EPILOGO
El barón Deguerre estaba de pie en el puente levadizo de Blackthorne cuando vio cabalgar el triunfo del serbal hacia él, cargado sobre el lomo de unos caballos que seguían a Ariane sin cuerda que los guiara ni mozo que los apremiara a obedecer. Cada caballo transportaba una carga de sacos llenos de especias y sedas, oro, plata y piedras preciosas, con todo lo que le había sido robado a Ariane mediante traición.
Pero no fue la dote lo que convenció a Deguerre de su derrota. Fue la empuñadura de la espada de Simón, un cristal tan negro y duro como los ojos de su dueño. Cautiva de un modo imposible, había una única y luminosa flor dentro de la oscura empuñadura.
El barón Deguerre miró la flor del serbal en la espada, mandó buscar su caballo y partió de Blackthorne junto con sus caballeros sabiendo que no había debilidad alguna para explotar, y que tampoco la habría en el futuro.
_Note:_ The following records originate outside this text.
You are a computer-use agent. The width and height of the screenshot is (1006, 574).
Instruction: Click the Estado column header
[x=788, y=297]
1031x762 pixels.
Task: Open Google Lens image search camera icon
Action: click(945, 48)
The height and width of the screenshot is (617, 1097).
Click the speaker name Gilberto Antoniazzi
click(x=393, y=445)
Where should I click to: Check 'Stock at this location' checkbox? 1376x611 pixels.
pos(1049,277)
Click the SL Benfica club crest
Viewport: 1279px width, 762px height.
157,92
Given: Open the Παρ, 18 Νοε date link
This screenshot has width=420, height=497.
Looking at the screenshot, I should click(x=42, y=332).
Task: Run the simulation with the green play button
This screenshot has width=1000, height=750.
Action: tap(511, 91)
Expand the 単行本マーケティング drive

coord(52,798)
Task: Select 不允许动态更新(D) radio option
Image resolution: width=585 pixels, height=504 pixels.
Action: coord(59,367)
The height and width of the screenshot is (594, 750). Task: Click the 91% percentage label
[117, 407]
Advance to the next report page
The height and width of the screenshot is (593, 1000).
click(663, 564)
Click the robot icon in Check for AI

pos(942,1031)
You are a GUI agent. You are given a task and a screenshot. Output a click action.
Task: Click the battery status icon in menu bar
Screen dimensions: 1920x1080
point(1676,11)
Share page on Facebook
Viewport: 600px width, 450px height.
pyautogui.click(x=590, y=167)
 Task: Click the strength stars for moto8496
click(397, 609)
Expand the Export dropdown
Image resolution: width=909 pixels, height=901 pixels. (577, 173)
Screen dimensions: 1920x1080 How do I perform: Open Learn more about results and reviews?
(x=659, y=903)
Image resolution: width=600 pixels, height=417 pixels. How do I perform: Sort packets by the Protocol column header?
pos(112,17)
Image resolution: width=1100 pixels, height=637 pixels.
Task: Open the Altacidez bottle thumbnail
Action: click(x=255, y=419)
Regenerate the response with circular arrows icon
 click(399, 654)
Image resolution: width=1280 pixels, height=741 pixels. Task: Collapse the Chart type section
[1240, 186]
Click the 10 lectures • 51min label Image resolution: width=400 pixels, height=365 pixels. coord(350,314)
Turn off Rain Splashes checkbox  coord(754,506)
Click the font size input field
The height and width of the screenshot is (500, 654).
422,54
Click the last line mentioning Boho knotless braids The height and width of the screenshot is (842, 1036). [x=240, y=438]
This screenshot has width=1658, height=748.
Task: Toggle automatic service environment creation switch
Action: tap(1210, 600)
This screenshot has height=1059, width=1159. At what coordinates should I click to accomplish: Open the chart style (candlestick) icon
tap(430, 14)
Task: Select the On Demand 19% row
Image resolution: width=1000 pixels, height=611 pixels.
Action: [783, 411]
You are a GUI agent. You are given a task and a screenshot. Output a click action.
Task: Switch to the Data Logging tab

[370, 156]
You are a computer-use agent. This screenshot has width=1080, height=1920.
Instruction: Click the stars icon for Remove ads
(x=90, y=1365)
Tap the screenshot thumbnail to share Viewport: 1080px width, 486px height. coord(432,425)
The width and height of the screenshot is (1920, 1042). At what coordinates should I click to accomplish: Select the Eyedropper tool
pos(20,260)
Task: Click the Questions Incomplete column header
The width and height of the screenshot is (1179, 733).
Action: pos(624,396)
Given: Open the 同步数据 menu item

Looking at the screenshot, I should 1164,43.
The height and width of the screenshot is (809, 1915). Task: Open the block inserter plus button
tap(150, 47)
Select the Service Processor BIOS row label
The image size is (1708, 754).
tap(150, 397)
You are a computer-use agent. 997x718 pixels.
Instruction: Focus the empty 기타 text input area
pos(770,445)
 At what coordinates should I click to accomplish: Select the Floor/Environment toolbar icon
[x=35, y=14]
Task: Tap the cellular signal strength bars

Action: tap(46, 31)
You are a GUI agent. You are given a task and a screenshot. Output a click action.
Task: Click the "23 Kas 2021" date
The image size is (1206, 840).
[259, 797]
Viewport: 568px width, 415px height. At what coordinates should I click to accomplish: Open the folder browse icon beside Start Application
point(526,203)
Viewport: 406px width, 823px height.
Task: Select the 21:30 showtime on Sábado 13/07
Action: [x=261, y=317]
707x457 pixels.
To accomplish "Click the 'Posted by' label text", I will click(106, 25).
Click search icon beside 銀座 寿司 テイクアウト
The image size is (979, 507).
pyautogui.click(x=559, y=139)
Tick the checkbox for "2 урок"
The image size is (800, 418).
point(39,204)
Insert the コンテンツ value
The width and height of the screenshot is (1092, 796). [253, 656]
Ni siquiera él había descubierto jamás el modo de vencer al amor.
El señorío de Carlysle pasó a formar parte del castillo del Serbal, hogar de Ariane la Amada, una mujer cuyas manos arrancaban alegría de su arpa y cuyo don garantizaba que ningún niño vagara perdido y solo lejos de la seguridad del castillo.
La espada de Simón pasó a ser conocida como el Serbal después de que la mágica flor quedara atrapada en su negra empuñadura de cristal. Con el tiempo, el propio Simón pasó a llamarse el Señor del Serbal, ya que fue él quien descubrió lo que ni siquiera los Iniciados sabían…
El serbal sagrado era el espíritu de una dama nacida mucho tiempo atrás, una mujer cuyo rechazo a ver el amor le costó primero la vida de su amante, luego las vidas de su familia, su clan, su gente. Pero no su propia vida. No del todo. En misericordia y castigo, se convirtió en un árbol inmortal, un serbal que sólo llora ante un amor verdadero. Y sus lágrimas son flores que aseguran el amor y la pasión a quien puede verlas.
Cuando se hayan derramado lágrimas suficientes, el serbal será libre. El espíritu de la dama espera en el interior de un Círculo de Piedras sagrado que no se puede pesar, ni medir, ni tocar.
Espera un amor que merezca sus lágrimas. El serbal aún espera.